Bisnis

Menkeu Purbaya Optimistis Tanpa Reformasi Besar, Ekonomi RI Bisa Tumbuh 6%

Avatar photo
10
×

Menkeu Purbaya Optimistis Tanpa Reformasi Besar, Ekonomi RI Bisa Tumbuh 6%

Sebarkan artikel ini
Menkeu Purbaya Optimistis Tanpa Reformasi Besar, Ekonomi RI Bisa Tumbuh 6%


PRESSCORNER.ID-JAKARTA. Kementerian Keuangan (Kemenkeu) menilai perekonomian Indonesia memiliki kapasitas untuk tumbuh hingga 6% meski tanpa dorongan reformasi struktural yang besar. 

Hal ini didukung oleh peran sektor swasta dan pemerintah yang dinilai sudah cukup kuat sebagai motor pertumbuhan awal.

Menteri Keuangan Purbaya Yudhisadewa mengatakan dengan kondisi ekonomi saat ini yang relatif stabil, pertumbuhan dapat terus dijaga bahkan ditingkatkan secara bertahap.
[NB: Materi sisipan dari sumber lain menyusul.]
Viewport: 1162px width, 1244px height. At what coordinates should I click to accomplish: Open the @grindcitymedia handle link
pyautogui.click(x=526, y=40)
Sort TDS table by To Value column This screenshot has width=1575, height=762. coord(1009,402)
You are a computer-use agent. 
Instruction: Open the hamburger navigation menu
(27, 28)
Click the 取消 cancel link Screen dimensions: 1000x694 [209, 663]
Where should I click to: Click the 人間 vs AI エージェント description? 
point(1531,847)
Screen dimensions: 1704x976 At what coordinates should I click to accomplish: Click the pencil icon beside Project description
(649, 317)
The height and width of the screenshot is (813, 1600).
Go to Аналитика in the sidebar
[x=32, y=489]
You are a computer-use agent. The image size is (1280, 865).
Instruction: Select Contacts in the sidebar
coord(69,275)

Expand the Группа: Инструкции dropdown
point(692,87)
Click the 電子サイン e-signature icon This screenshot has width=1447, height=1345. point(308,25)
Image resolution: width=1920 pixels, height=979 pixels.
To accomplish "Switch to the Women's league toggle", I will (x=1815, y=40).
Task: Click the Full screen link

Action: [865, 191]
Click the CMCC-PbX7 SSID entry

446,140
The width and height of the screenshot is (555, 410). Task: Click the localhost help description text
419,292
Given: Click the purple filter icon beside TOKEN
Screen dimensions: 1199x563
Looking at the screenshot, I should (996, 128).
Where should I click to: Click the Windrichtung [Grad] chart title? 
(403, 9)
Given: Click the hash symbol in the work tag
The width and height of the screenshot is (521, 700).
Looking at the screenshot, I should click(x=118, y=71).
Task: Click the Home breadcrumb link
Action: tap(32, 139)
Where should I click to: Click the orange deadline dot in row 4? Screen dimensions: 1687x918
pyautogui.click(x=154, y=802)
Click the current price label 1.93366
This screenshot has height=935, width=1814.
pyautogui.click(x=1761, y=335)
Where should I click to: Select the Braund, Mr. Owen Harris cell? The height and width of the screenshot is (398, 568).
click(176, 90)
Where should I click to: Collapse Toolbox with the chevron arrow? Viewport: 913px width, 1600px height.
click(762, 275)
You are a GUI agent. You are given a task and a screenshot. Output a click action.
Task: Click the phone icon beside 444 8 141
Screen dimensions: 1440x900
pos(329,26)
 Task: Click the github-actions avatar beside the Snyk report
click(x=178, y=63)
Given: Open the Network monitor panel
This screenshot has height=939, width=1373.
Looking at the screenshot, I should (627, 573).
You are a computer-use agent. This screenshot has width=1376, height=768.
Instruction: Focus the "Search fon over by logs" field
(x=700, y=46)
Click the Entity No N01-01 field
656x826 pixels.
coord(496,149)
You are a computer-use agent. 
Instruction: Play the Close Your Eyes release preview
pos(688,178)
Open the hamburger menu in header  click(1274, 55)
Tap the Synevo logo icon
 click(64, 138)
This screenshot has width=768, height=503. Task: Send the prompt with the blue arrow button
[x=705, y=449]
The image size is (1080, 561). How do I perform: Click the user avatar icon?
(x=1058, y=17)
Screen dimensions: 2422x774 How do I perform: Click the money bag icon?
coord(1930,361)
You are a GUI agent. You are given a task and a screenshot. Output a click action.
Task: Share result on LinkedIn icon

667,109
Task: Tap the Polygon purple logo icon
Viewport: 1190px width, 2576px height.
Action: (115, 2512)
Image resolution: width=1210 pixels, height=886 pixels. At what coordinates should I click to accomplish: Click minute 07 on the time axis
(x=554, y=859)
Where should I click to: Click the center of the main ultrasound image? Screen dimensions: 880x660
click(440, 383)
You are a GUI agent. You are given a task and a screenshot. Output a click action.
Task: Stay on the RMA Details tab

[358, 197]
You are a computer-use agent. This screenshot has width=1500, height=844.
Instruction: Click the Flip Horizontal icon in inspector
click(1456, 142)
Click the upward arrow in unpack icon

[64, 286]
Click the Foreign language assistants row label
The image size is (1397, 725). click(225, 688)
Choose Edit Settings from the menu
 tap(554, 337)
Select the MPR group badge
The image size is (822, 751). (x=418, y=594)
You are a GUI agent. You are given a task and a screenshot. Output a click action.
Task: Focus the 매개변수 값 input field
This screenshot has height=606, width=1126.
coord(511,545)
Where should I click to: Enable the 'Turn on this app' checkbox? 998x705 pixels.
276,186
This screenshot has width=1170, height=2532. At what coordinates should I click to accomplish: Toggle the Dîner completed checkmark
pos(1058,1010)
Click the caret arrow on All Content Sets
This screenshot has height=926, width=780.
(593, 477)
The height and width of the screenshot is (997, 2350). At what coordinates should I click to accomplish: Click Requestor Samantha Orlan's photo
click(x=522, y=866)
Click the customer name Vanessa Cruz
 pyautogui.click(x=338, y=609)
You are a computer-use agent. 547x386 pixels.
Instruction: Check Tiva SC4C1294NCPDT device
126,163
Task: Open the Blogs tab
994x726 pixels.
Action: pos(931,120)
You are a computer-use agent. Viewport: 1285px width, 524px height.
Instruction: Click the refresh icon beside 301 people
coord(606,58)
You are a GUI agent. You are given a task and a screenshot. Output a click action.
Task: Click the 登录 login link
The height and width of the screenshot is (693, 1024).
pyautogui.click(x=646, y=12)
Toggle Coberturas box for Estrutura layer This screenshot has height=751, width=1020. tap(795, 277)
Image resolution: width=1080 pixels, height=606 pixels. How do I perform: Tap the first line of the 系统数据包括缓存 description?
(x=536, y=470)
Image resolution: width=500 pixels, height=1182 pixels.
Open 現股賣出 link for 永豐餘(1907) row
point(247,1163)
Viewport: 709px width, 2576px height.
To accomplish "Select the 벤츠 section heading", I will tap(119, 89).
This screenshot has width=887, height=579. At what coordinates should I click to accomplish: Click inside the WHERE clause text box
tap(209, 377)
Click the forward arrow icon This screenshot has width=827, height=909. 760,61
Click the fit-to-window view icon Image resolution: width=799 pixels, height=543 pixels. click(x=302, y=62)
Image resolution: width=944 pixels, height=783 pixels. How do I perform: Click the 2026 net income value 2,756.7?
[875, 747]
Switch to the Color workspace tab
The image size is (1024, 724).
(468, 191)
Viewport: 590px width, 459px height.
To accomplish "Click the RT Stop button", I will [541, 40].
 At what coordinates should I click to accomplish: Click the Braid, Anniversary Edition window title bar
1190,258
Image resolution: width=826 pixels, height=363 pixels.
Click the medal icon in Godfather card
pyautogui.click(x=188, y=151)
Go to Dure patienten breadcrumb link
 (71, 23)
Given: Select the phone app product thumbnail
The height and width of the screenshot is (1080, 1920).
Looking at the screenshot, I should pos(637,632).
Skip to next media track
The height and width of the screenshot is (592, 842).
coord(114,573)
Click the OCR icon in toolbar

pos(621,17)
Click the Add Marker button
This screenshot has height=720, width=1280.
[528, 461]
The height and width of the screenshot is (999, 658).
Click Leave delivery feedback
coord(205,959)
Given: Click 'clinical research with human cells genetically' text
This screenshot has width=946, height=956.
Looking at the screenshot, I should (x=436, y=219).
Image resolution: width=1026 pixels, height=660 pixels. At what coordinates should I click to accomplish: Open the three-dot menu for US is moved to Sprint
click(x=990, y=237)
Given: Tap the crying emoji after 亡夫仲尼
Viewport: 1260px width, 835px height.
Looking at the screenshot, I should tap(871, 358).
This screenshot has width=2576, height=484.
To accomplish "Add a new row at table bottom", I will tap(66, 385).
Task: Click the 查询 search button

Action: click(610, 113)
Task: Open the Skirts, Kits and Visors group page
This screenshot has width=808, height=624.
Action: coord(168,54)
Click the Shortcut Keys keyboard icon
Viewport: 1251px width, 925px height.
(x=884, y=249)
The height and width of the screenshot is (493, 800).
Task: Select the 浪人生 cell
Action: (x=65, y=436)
Ia menyebut, selama faktor-faktor utama seperti konsumsi domestik dan belanja pemerintah tetap terjaga, ekonomi nasional memiliki fondasi yang solid.

“Dengan keadaan yang sama, tanpa reformasi industri yang berlebihan, kita bisa tumbuh 6% dengan hanya menghidupkan private sector dan government sector saja,” ujar Purbaya dalam acara Peresmian Program Investasi Terencana dan Berkala (PINTAR) Reksa Dana di Bursa Efek Indonesia (BEI), Senin (27/4).

Purbaya juga menyoroti bahwa di tengah ketidakpastian global, Indonesia masih mampu mencatatkan pertumbuhan yang cukup baik. Pada kuartal sebelumnya, ekonomi tercatat tumbuh 5,39%, sementara pada awal tahun ini diperkirakan bisa menembus di atas 5,5%.

“Triwulan pertama mungkin akan tumbuh 5,5% ke atas. Pertumbuhan kedua juga seperti itu,” katanya.

Ia menegaskan, pemerintah tetap akan melanjutkan reformasi di berbagai sektor, termasuk perpajakan dan kepabeanan, guna mendorong pertumbuhan yang lebih tinggi ke depan.

Reformasi tersebut, kata dia, telah menunjukkan hasil awal dengan peningkatan penerimaan pajak yang signifikan.

Lebih lanjut, Purbaya menyebut bahwa potensi pertumbuhan ekonomi Indonesia tidak berhenti di angka 6%.

Dengan transformasi struktur ekonomi secara bertahap, target pertumbuhan hingga 8% dalam beberapa tahun ke depan dinilai semakin realistis.

“Nanti dua tahun, tiga tahun lagi Anda sudah melihat tuh, angka 8% sudah nyundul-nyundul ke atas. Artinya prospek pasar saham kita juga akan naik,” pungkas Purbaya.